Closed PaulSoderlind closed 3 years ago
Hi @PaulSoderlind ,
I am not against defining formulas in this way because the terms in linear regressions are always summed up in the same form. My primary motivation was to use a known method for those came from R or Julia users who already use GLM.
Thank to multiple dispatch, new methods with same name would be implemented, for example
bch(setting::RegressionSetting; alpha=0.05, maxiter=1000, epsilon=0.000001)
method uses the standart @formula type definition. Another bch
would be
bch(data::Tuple{Matrix, Array{Float64, 1}); alpha=0.05, maxiter=1000, epsilon=0.000001)
or something similar.
It is important to have first method because despite being linear, some models have more complex design matrices which are difficult to construct by hand. Including an intercept or not, dummy variables, changing intercept or slope or both by dummies etc. separates the concepts of 'summation of independent variables' and 'the design matrix'.
Are you agreed with this? If yes, we can discuss implementation details later.
Yes, this sounds good. Thanks
okay @PaulSoderlind , it would be good to see you as a contributor. It should not be complete, you can make pull requests than include partial changes when you have time. Thank you in advance. Welcome :)
Hi, I would be happy to contribute, but it will take some due to my teaching.
Still, that does not have to stop us from thinking a bit about how to do it. To my mind, the best would be to use dispatch in such a way that there is no need to duplicate code. To illustrate what I mean, consider this refactoring of lad.jl:
function lad(data::Tuple{Vector,Matrix); starting_betas=nothing)
(y,X) = data
...all the current lad code
return result
end
function lad(setting::RegressionSetting; starting_betas=nothing)
X = designMatrix(setting)
y = responseVector(setting)
result = lad((y,X), starting_betas=starting_betas)
return result
end
This would be convenient since the 2nd version (with setting...) can easily call on the first version (with (y,X)). The other way around looks more complicated, but maybe you know how to do it
yes, but some other algorithms uses the RegressionSetting object in more than one place and it will be more complicated.

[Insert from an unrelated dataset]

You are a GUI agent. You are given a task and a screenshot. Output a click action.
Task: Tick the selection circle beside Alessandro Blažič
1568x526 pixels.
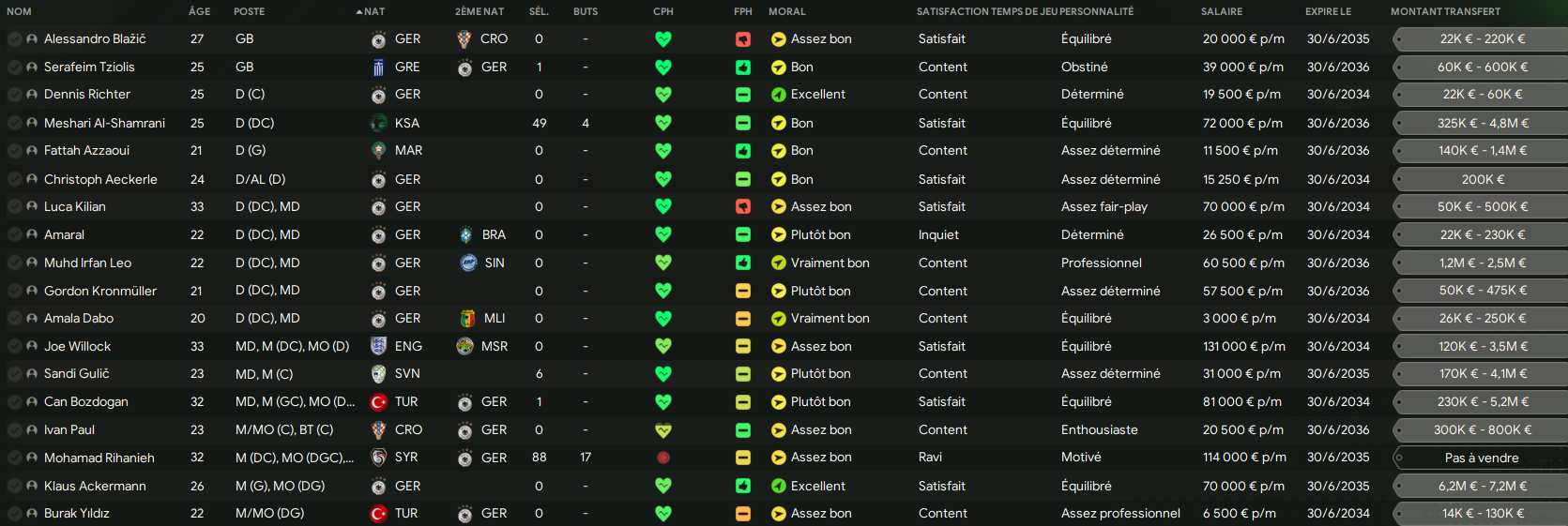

Converters from data::Tuple{Vector,Matrix)
to RegressionSetting
and vice versa should help.
what do you think about
convert(RegressionSetting, (y, X))
?
yes, but some other algorithms uses the RegressionSetting object in more than one place and it will be more complicated. Converters from data::Tuple{Vector,Matrix) to RegressionSetting and vice versa should help.
So, does RegressionSetting
contain any information that cannot be extracted from (y,X)
?
No, RegressionSetting includes a formula and a dataset and theoretically a design matrix X and a response vector y perfectly define a linear model.
(X, y)
class multiple dispatch is implemented for all algorithms except ransac()
.
Dear @tantei3, please read the implementations of other algorithms carefully and implement the method
ransac(X::Array{Float64, 2), y::Array{Float64, 1}, ...)
as in the hs93
, py95
, or ks89
.
A new data structure OLS
is introduced in /src/ols.jl
with helper methods residuals()
, predict()
, coef()
, etc().
The ols()
and wls()
methods are for linear regression and weighted linear regression, respectively and by these implementation we will no need for lm()
in package GLM. After adaptation of ransac
I will rearrange requirements in LinRegOutliers.jl
. Fyi.
All of the methods have (X, y) type dispatch now and I am closing this issue. @PaulSoderlind your other contributions are always welcome, thank you for this feature request.
thanks
Hi,
following up the discussion on Discourse, I would kindly ask for method for
(y,X)
.Motivation: while GLM and friends are often useful, it is sometimes easier to just do 'b = X\y' etc.
Feasibility: looking at your code, it sometimes (like in lad.jl) starts with
In these cases, it should be straightforward to add methods. (I am busy with teaching right now, but might able submit PRs later this autumn.)